調用open_reader()方法讀取資料。

使用with運算式的寫法如下。

t = o.get_table('my_new_table')
with t.open_reader(partition='pt=test') as reader:
count = reader.count
for record in reader[5:10]:  # 可以執行多次，直到將Count數量的Record讀完，此處可以改造成並行操作。
    print(record)  # 處理一條記錄，例如列印記錄本身

不使用with運算式的寫法如下。

reader = t.open_reader(partition='pt=test')
count = reader.count
for record in reader[5:10]:  # 可以執行多次，直到將Count數量的Record讀完，此處可以改造成並行操作。
    print(record)  # 處理一條記錄，例如列印記錄本身

刪除表

使用delete_table()方法刪除已經存在的表。

o.delete_table('my_table_name', if_exists=True)  # 只有表存在時，才刪除表。
t.drop()  # Table對象存在時，直接調用Drop方法刪除。

轉換表為DataFrame

PyODPS提供了DataFrame架構，支援以更方便的方式查詢和操作MaxCompute資料。

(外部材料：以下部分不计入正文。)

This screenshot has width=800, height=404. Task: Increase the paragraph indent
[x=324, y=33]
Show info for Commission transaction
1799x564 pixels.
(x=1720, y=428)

使用to_df()方法，即可轉化為DataFrame對象。

table = o.get_table('my_table_name')
df = table.to_df()

表分區

判斷是否為分區表。

table = o.get_table('my_new_table')
if table.schema.partitions:
    print('Table %s is partitioned.' % table.name)

遍曆表全部分區。

table = o.get_table('my_new_table')
for partition in table.partitions:  # 遍曆所有分區
    print(partition.name)  # 具體的遍曆步驟，這裡是列印分區名
for partition in table.iterate_partitions(spec='pt=test'):  # 遍曆 pt=test 分區下的二級分區
    print(partition.name)  # 具體的遍曆步驟，這裡是列印分區名
for partition in table.iterate_partitions(spec='dt>20230119'):  # 遍曆 dt>20230119 分區下的二級分區
    print(partition.name)  # 具體的遍曆步驟，這裡是列印分區名

重要

PyODPS自0.11.3版本開始，支援為iterate_partitions指定邏輯運算式，如上述樣本中的dt>20230119。

判斷分區是否存在。

table = o.get_table('my_new_table')
table.exist_partition('pt=test,sub=2015')

擷取分區。

table = o.get_table('my_new_table')
partition = table.get_partition('pt=test')
print(partition.creation_time)
partition.size

建立分區。

t = o.get_table('my_new_table')
t.create_partition('pt=test', if_not_exists=True)  # 指定if_not_exists參數，分區不存在時才建立分區。

刪除分區。

t = o.get_table('my_new_table')
t.delete_partition('pt=test', if_exists=True)  # 自定if_exists參數，分區存在時才刪除分區。
partition.drop()  # 分區對象存在時，直接對分區對象調用Drop方法刪除。

資料上傳下載通道

Tunnel是MaxCompute的資料通道，使用者可以通過Tunnel向MaxCompute中上傳或者下載資料。

上傳資料樣本

from odps.tunnel import TableTunnel

table = o.get_table('my_table')

tunnel = TableTunnel(odps)
upload_session = tunnel.create_upload_session(table.name, partition_spec='pt=test')

with upload_session.open_record_writer(0) as writer:
    record = table.new_record()
    record[0] = 'test1'
    record[1] = 'id1'
    writer.write(record)

    record = table.new_record(['test2', 'id2'])
    writer.write(record)

# 需要在 with 代碼塊外 commit，否則資料未寫入即 commit，會導致報錯
upload_session.commit([0])

下載資料樣本

from odps.tunnel import TableTunnel

tunnel = TableTunnel(odps)
download_session = tunnel.create_download_session('my_table', partition_spec='pt=test')
# 處理每條記錄。
with download_session.open_record_reader(0, download_session.count) as reader:
    for record in reader:
        print(record)  # 具體的遍曆步驟，這裡是列印記錄對象

說明

PyODPS不支援上傳外部表格，例如OSS和OTS的表。
不推薦直接使用Tunnel介面，推薦您直接使用對象的寫和讀介面。
如果您安裝了CPython，在安裝PyODPS時會編譯C代碼，加速Tunnel的上傳和下載。